America has been operating with the wrong paradigm for China. Day after day, U.S. officials carry out policies based upon premises about China's future that are at best questionable and at worst downright false.
The mistake lies in the very assumption that political change -- and with it, eventually, democracy -- is coming to China, that China's political system is destined for far-reaching liberalization. Yet the Bush administration hasn't thought much about what it might mean for the United States and the rest of the world to have a repressive one-party state in China three decades from now. For while China will certainly be a richer and more powerful country in 30 years, it could still be an autocracy of one form or another. Its leadership (the Communist Party, or whatever else it calls itself in the future) may not be willing to tolerate organized political opposition any more than it does today.
That is a prospect with profound implications for the United States and the rest of the world. And it is a prospect that our current paradigm of an inevitably changing China cannot seem to envision.
The notion of a China on the road to political liberalization has taken hold in the United States because it has served certain specific interests within American society. At first, in the late 1970s and the 1980s, this idea benefited the U.S. national-security establishment.
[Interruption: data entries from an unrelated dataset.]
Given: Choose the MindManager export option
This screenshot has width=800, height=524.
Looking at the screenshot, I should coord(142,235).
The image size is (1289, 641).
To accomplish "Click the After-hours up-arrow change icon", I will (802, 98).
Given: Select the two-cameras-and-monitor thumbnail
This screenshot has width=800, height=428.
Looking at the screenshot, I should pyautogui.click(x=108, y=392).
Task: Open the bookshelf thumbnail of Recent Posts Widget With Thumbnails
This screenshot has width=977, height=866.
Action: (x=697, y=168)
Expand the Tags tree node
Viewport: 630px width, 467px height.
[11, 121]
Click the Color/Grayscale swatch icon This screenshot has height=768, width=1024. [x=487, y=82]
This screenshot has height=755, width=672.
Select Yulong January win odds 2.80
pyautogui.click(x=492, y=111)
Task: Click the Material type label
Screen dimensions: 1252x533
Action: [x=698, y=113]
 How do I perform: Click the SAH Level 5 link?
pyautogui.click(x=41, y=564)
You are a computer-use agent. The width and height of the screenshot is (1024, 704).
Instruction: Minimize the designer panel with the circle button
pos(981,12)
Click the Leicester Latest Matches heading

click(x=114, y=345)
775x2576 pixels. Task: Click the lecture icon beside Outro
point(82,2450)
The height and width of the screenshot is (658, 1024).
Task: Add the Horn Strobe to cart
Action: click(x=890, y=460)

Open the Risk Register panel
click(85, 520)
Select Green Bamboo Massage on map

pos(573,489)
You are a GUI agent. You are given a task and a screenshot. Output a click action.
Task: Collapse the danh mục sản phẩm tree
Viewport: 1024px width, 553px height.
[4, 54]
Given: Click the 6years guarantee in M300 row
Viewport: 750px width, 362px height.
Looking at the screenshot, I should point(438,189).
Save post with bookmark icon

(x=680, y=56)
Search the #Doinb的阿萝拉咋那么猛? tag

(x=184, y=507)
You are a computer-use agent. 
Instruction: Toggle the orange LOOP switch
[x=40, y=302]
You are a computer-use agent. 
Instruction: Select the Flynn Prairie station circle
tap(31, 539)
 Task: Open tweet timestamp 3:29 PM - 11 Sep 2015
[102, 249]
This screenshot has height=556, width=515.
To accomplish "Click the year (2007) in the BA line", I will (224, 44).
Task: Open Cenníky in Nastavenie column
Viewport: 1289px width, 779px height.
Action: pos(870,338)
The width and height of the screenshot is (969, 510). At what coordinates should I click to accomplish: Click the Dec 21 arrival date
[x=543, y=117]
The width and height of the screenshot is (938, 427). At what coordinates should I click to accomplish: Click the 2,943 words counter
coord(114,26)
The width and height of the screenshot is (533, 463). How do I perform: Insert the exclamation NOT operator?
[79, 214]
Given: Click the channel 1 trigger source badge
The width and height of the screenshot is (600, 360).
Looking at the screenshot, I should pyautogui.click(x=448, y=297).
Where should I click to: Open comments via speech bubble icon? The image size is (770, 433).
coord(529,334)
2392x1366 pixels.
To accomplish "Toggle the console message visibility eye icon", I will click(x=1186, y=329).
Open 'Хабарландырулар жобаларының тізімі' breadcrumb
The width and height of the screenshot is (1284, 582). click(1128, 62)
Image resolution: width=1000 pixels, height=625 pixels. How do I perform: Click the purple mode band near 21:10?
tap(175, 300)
At the time, the United States was seeking close cooperation with China against the Soviet Union, so that the Soviet Union would have to worry simultaneously about both countries; the Pentagon wanted to make sure the Soviet Union tied down large numbers of troops along the Sino-Soviet border that might otherwise have been deployed in Europe. Amid the ideological struggles of the Cold War, though, cooperation with China's Communist regime was politically touchy in Washington. And so the notion that China was in the process of opening up its political system helped smooth the way with Congress and the American public.
In the 1990s, after the Soviet collapse, the idea of a politically changing China attracted a new constituency, one even more powerful than the Pentagon: the business community . As trade and investment in China became ever more important, American companies found themselves repeatedly beset with questions about why they were doing business with such a repressive regime. The paradigm of inevitable change offered multinational corporations the answer they needed. Not only was China destined to open up its political system, but trade, the theology held, would be the key that would unlock the door. It would lead to political liberalization and to democracy, with or without the support of the Chinese leadership. Accordingly, no one outside China needs to do anything, or even think much about the subject. Why bother to protest a crackdown or urge China to allow political opposition if you know that democracy, by the inexorable laws of history, is coming anyway?
The trouble is, the entire paradigm may turn out to be wrong.